* [Exercise brief]: Only one stretch of the data below is needed. Output the lines from the one with "The height and width of the screenshot is (468, 879)." up to and including the one with "Toggle the Virtual", exactly as they stand.

Listed entries START

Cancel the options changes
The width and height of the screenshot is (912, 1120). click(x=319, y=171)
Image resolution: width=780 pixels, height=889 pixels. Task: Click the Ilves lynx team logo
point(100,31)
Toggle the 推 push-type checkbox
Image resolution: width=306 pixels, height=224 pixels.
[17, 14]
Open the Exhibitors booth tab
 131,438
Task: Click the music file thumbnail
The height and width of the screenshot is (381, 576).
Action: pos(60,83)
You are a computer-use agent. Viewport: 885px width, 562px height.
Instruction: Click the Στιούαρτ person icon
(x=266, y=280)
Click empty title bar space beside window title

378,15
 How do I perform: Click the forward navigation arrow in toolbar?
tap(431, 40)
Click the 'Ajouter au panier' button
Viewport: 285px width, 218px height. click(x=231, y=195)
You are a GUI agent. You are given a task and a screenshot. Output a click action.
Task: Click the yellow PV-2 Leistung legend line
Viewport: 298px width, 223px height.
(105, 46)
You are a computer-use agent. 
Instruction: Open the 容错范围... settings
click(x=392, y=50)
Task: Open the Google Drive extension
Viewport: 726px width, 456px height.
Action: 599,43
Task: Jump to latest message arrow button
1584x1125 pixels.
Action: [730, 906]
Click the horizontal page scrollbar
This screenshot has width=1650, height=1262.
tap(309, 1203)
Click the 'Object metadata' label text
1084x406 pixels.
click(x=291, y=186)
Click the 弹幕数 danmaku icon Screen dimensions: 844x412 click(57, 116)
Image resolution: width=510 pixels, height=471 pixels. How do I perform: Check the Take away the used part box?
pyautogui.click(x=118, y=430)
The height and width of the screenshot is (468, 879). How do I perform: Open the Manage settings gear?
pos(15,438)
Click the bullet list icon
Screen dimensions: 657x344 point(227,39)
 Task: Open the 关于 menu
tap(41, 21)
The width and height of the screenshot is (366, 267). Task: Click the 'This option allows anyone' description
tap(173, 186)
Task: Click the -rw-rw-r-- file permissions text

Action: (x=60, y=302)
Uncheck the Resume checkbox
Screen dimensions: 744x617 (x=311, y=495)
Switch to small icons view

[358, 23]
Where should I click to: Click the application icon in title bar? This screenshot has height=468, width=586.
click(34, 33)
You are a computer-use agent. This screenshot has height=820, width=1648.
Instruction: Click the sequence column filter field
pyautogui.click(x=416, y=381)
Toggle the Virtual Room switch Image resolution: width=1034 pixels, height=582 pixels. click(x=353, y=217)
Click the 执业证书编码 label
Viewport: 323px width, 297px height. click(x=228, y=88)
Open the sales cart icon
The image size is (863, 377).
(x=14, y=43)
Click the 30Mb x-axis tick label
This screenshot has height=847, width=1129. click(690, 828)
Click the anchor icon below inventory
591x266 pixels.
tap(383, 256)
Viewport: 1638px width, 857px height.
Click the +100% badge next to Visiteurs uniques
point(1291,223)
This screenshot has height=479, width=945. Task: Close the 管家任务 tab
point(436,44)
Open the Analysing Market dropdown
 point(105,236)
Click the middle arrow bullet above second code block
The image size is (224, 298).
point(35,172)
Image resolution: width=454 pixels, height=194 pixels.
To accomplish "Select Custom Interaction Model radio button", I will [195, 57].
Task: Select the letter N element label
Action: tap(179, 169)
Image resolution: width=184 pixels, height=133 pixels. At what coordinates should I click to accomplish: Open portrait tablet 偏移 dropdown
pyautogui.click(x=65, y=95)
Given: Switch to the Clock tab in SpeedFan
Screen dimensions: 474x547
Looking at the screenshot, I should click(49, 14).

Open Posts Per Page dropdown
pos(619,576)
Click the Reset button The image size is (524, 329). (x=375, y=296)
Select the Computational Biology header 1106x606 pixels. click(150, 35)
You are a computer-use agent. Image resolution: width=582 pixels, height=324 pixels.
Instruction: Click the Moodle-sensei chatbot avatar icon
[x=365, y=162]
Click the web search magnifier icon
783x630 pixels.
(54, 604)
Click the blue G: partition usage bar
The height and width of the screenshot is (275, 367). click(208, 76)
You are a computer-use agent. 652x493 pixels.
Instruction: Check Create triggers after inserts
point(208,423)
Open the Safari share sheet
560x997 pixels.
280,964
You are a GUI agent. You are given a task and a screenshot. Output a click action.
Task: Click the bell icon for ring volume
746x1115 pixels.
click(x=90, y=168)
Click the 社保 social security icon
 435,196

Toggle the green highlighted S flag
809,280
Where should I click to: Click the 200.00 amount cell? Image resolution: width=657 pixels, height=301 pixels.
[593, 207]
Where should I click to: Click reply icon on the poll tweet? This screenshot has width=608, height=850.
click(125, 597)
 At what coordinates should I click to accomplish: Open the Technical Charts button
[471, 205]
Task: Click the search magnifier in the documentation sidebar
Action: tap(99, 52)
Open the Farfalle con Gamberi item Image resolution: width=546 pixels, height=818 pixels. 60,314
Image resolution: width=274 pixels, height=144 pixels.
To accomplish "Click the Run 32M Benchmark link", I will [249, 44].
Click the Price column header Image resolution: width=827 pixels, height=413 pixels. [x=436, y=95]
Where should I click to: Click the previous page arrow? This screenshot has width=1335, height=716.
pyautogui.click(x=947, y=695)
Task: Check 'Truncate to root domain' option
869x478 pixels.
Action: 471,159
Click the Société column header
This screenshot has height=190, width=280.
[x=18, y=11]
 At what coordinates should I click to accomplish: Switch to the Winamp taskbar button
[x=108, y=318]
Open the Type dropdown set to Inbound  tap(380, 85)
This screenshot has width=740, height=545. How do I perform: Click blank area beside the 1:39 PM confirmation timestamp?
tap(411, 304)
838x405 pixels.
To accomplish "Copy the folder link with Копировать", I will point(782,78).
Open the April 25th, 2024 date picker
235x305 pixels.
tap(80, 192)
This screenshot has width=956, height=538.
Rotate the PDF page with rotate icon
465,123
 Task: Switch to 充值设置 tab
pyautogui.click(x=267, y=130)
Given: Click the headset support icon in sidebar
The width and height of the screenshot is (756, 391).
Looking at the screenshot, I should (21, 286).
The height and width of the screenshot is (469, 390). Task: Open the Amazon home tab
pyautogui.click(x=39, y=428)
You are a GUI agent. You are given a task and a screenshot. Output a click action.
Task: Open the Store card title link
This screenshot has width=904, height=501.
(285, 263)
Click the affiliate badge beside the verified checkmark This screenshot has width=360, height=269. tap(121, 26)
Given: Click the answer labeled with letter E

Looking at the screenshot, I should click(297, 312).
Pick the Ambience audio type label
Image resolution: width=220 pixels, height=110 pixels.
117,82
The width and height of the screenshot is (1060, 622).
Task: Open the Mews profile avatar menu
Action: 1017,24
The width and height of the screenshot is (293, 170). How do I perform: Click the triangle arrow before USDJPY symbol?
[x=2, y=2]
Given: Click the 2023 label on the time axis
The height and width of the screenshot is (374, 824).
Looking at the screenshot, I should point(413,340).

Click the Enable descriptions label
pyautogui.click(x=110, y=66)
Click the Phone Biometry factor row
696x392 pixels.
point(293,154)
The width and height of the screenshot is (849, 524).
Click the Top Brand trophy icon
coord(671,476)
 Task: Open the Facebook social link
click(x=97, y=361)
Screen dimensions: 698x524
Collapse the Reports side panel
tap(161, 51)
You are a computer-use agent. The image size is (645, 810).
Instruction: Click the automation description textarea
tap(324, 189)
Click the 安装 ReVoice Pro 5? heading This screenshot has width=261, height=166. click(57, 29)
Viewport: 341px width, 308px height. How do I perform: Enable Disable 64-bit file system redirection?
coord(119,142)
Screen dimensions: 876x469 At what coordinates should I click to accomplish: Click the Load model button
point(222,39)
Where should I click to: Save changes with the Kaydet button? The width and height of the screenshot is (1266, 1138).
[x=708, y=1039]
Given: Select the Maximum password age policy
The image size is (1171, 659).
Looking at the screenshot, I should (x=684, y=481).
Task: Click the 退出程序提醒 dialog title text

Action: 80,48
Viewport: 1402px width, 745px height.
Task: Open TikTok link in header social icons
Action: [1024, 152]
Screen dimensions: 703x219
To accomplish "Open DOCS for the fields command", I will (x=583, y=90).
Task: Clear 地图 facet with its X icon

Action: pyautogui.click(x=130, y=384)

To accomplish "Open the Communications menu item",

Listed entries END

* [Your solution]:
The height and width of the screenshot is (468, 879). How do I perform: Open the Manage settings gear?
pos(15,438)
Click the bullet list icon
Screen dimensions: 657x344 point(227,39)
 Task: Open the 关于 menu
tap(41, 21)
The width and height of the screenshot is (366, 267). Task: Click the 'This option allows anyone' description
tap(173, 186)
Task: Click the -rw-rw-r-- file permissions text

Action: (x=60, y=302)
Uncheck the Resume checkbox
Screen dimensions: 744x617 (x=311, y=495)
Switch to small icons view

[358, 23]
Where should I click to: Click the application icon in title bar? This screenshot has height=468, width=586.
click(34, 33)
You are a computer-use agent. This screenshot has height=820, width=1648.
Instruction: Click the sequence column filter field
pyautogui.click(x=416, y=381)
Toggle the Virtual Room switch Image resolution: width=1034 pixels, height=582 pixels. click(x=353, y=217)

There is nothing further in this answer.